• _Task details_: Images in the data are to be skipped, while every line is restated exactly as written.

• _Dataset entries_:
------------------------------------
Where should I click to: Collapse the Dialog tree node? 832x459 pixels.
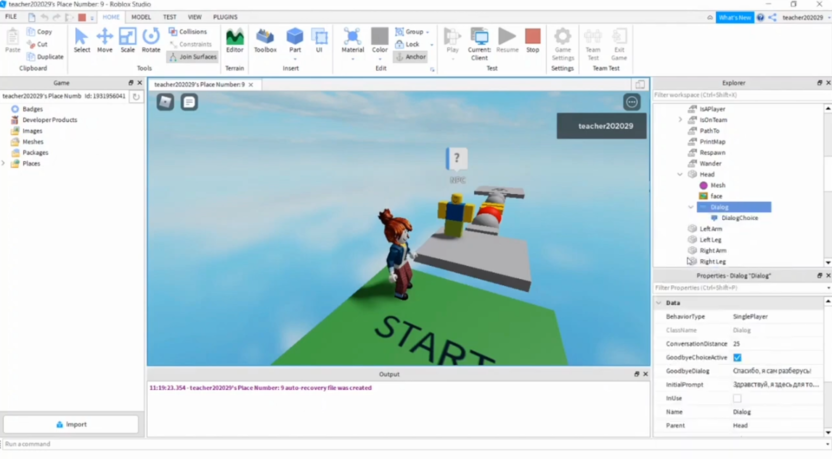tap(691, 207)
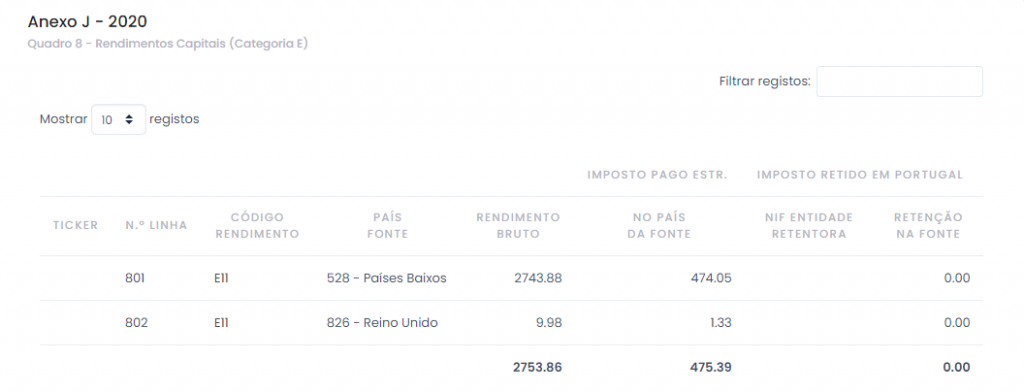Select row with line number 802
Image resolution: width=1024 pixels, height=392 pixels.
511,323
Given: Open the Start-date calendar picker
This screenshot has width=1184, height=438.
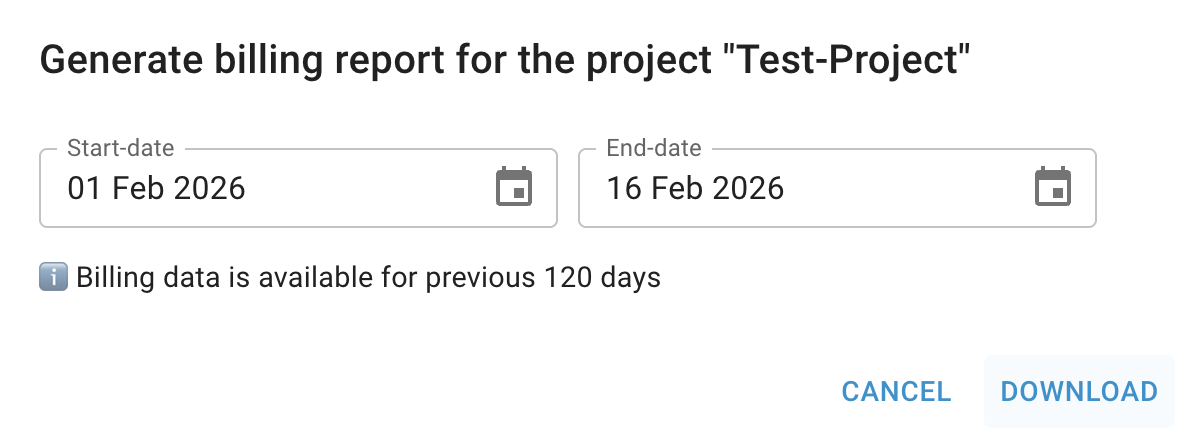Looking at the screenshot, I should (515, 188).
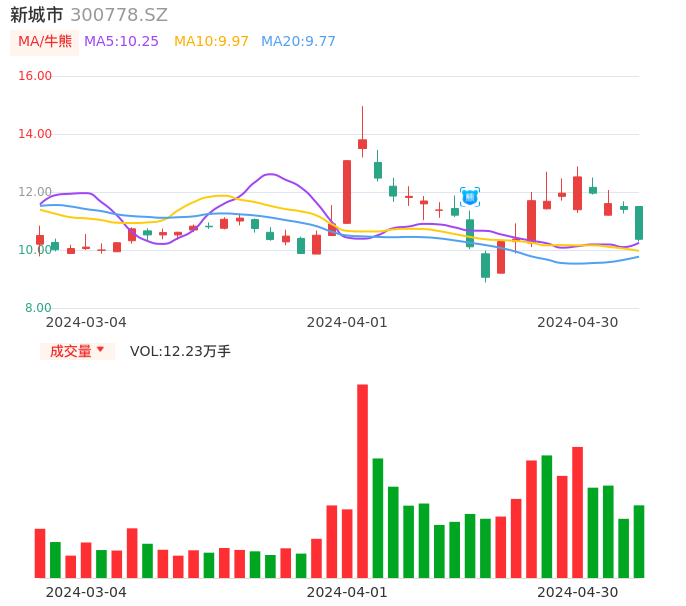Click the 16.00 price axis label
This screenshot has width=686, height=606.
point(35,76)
------------------------------------
• _Response to the exercise_:
Where should I click to: Collapse the Dialog tree node? 832x459 pixels.
tap(691, 207)
Select row with line number 802
Image resolution: width=1024 pixels, height=392 pixels.
511,323
Given: Open the Start-date calendar picker
This screenshot has width=1184, height=438.
Looking at the screenshot, I should (515, 188).
Click the 16.00 price axis label
This screenshot has width=686, height=606.
point(35,76)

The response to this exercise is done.